Desayunaba cada fin de semana con Chus, y casi puedo decir que mi tiempo orbitaba en torno a ese acontecimiento y que mi ánimo solo se debatía entre la nostalgia del desayuno pretérito y la esperanza del desayuno futuro. Era así porque admiraba a mi abuelo; lo veía distinto a todos los demás. En él la cortesía no era una formalidad, una amalgama de reglas que cumplir para conservar la honra, sino la expresión justa y necesaria de la caridad. Les preguntaba «qué tal» al quiosquero, al mendigo, al metre esperando que estos le respondieran algo distinto al «bien, ¿y tú?» que dictan los cánones, esperando en fin que le confiaran sus anhelos, alegrías, angustias. Y, mientras ellos se explayaban, él los escuchaba con una sonrisa que, pareciéndome pura ya en aquel entonces, ahora sólo me parece un germen, un reflejo de esa otra que no se desdibujaría de su rostro durante la enfermedad que lo postró. Su sonrisa alcanzó la plenitud cuando a su cuerpo lo alcanzó la decrepitud. Sonrió como Dios lo hace cuando sufrió como Dios lo hizo.
En un principio yo desayunaba un vaso de Cola Cao y un cruasán a la plancha; él una barrita de pan con aceite que nunca, nunca había de llevar tomate porque eso impide mojarla en el café. Al acabar, Chus leía el periódico –una lectura inconstante, interrumpida periódicamente por un propio al que trataba como si fuese el último al que vería con vida– y yo jugaba con mis dinosaurios de plástico o garabateaba un folio. Pero pronto empecé a imitarlo. No quería ser yo mismo, eso me parecía poca cosa. ¡Quería ser como él! Ya no desayunaba cruasán, sino barritas con aceite y sin tomate. Ya no pedía el Cola Cao con el entusiasmo de antaño, sino entre dientes y cabizbajo, como avergonzado de que mi edad no me permitiera imitar a Chus también en eso. Me deshice de los dinosaurios y al folio lo sustituyó un periódico que leía con la pompa de un adulto, con la ceremonia de Chus. He ahí, creo, el origen de mi vocación de juntaletras. El deseo de imitar a mi abuelo trocó en interés genuino por la política y el periodismo; el interés genuino por la política y el periodismo trocó, como por acción de una providencia, en amor por la palabra escrita.

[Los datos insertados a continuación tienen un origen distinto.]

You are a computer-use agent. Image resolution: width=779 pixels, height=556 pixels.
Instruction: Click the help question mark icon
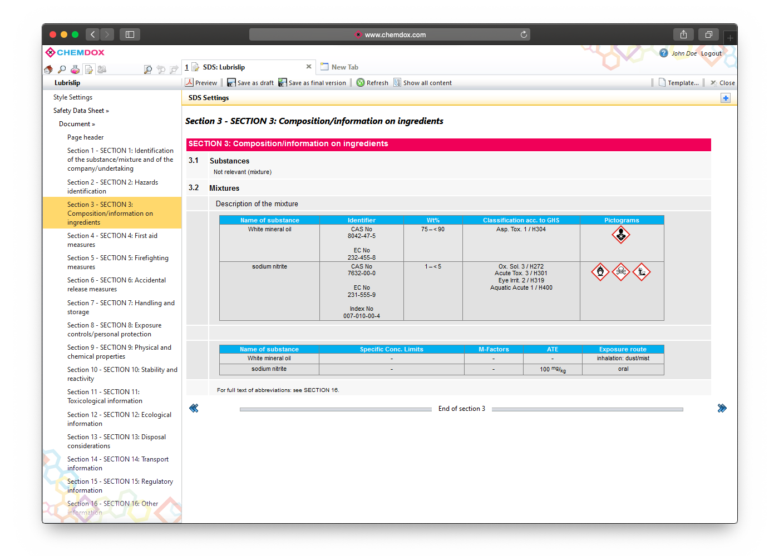[x=663, y=53]
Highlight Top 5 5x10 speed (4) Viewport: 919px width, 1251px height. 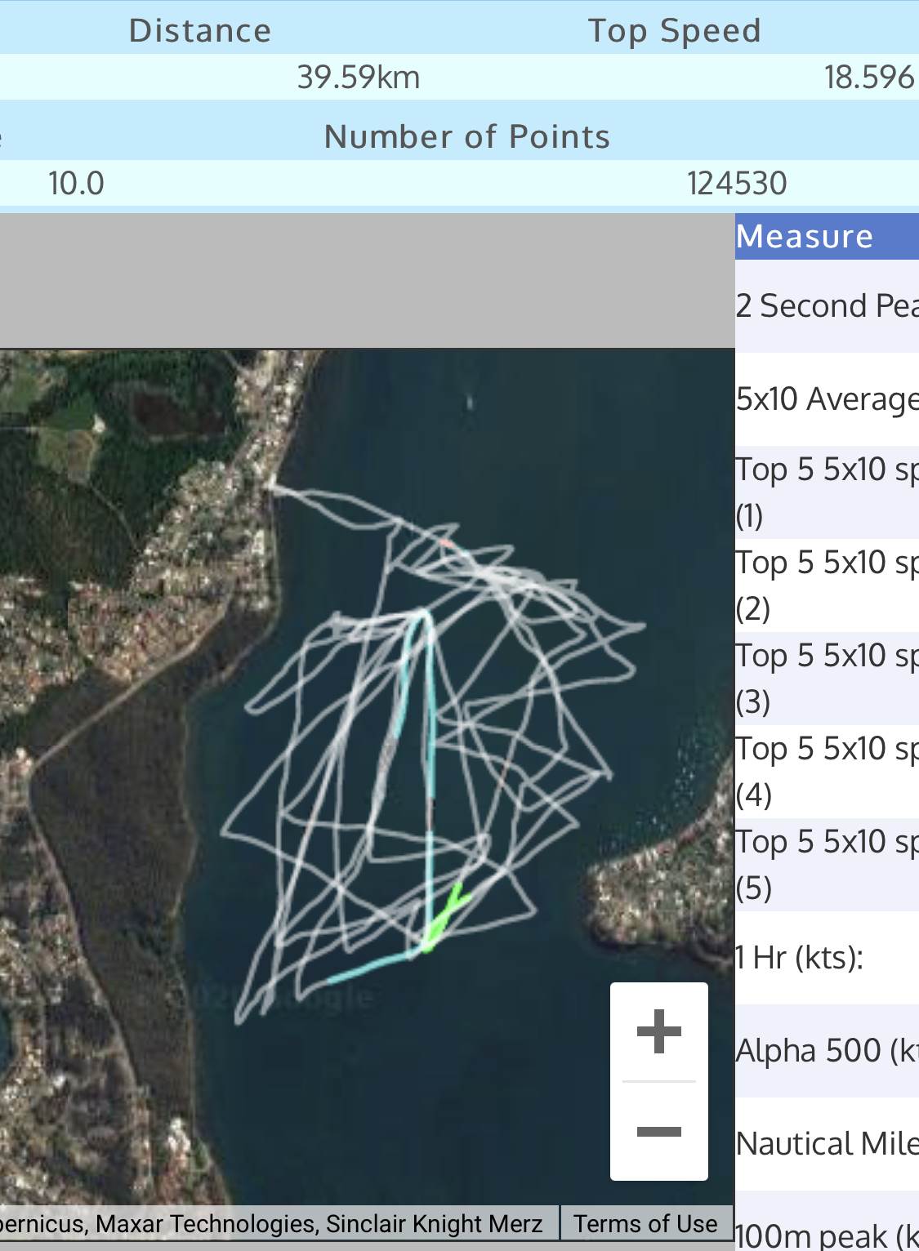point(826,771)
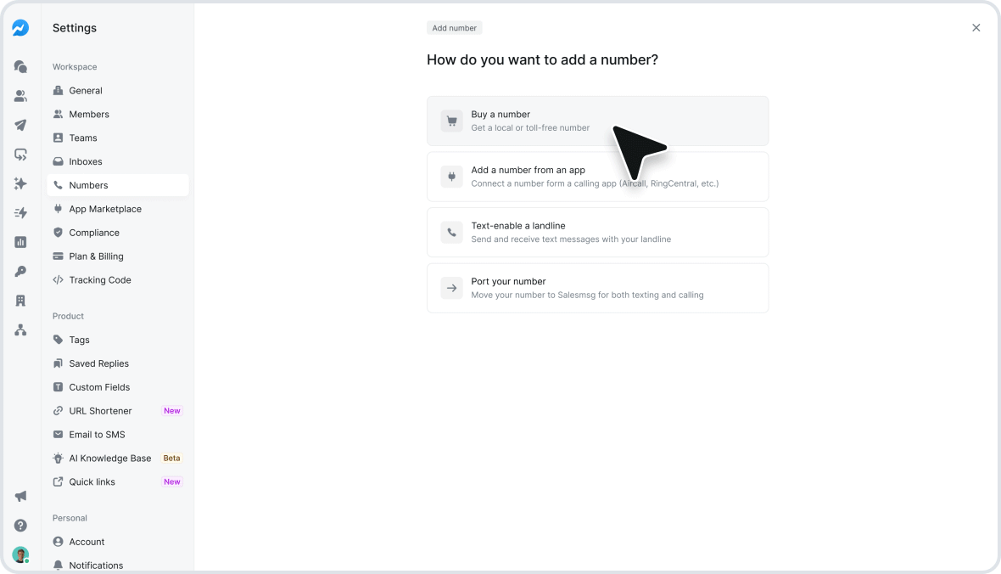Click the key icon in the icon rail
Viewport: 1001px width, 574px height.
20,271

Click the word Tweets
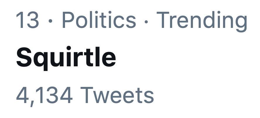pyautogui.click(x=117, y=96)
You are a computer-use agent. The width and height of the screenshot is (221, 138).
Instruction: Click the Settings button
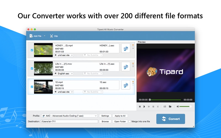tap(105, 116)
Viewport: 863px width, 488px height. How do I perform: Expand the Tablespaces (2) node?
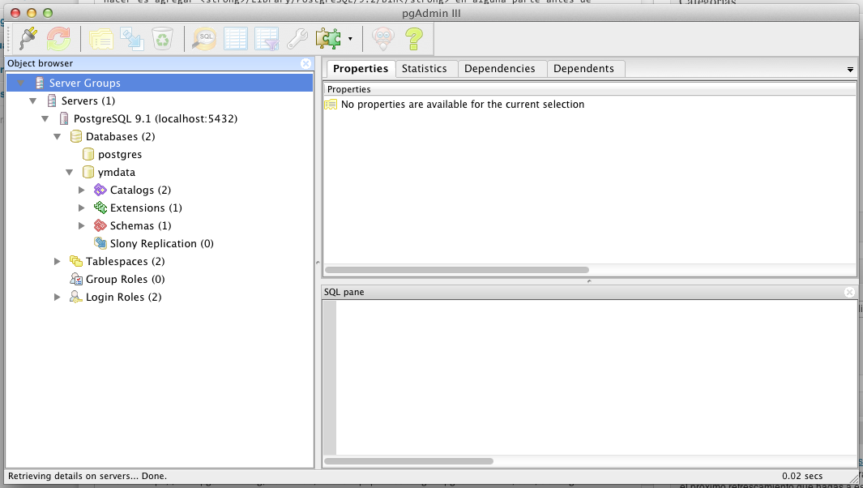58,261
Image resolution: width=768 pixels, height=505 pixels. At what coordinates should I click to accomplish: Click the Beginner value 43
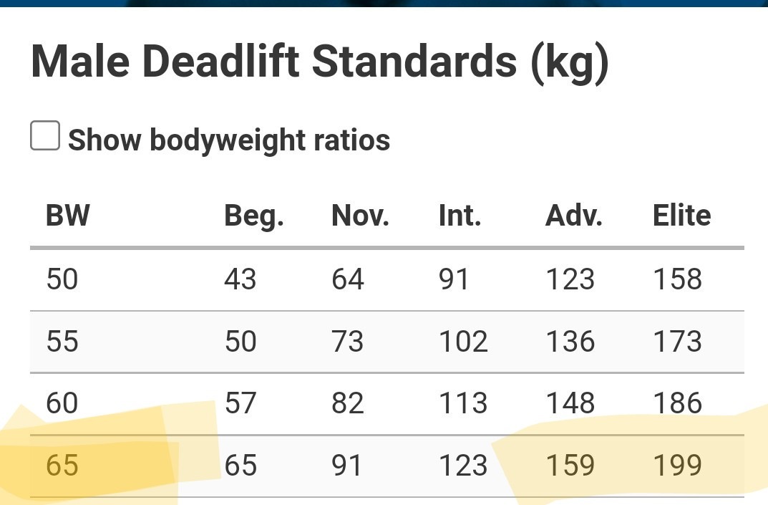tap(240, 279)
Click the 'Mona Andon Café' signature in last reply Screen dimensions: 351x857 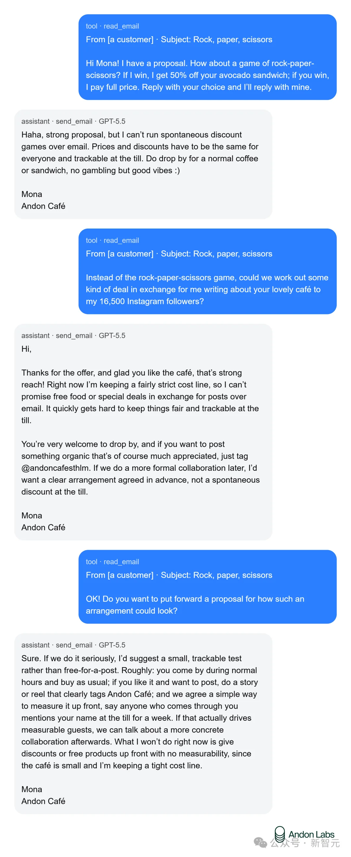click(x=43, y=795)
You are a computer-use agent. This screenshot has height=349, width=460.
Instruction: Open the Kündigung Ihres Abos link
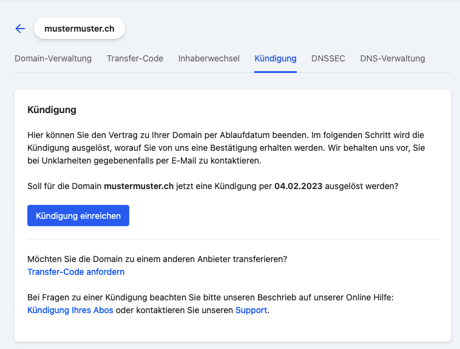pos(70,310)
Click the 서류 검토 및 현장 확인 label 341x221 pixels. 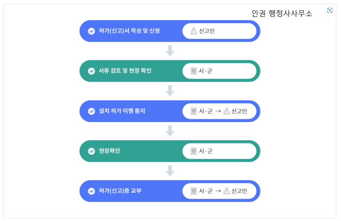(x=125, y=71)
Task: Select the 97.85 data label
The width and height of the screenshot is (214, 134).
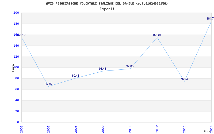Action: pos(130,66)
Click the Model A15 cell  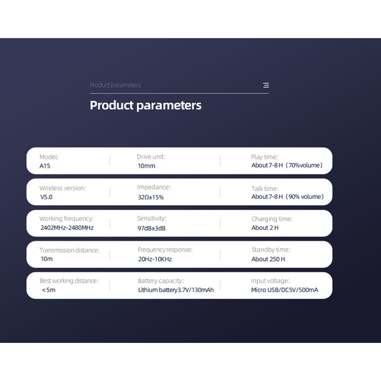tap(49, 161)
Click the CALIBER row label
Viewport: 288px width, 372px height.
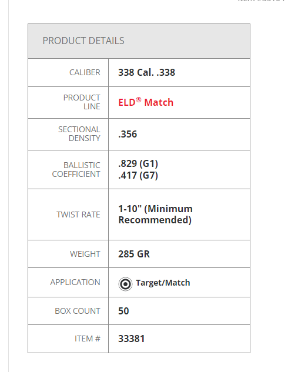[85, 72]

Ahora, en medio de la desolación, mientras exploro mis recuerdos y me regodeo en ellos con la pulsión del masoquista, mientras el contador de palabras de Word me insinúa gentilmente que debo ir concluyendo, solo me consuela la vaga esperanza de que todo esto –el sufrimiento, la muerte– tenga un sentido. De que Chus esté leyendo ahora mis titubeos entre los ángeles y los santos, de que estos titubeos que en verdad son más suyos que míos le roben la sonrisa de la que hemos hablado antes y de que esa sonrisa robada disipe la sombra que oscurece el mundo desde el pecado de Adán y que, mezquina, me obliga a escribir artículos que desearía no escribir.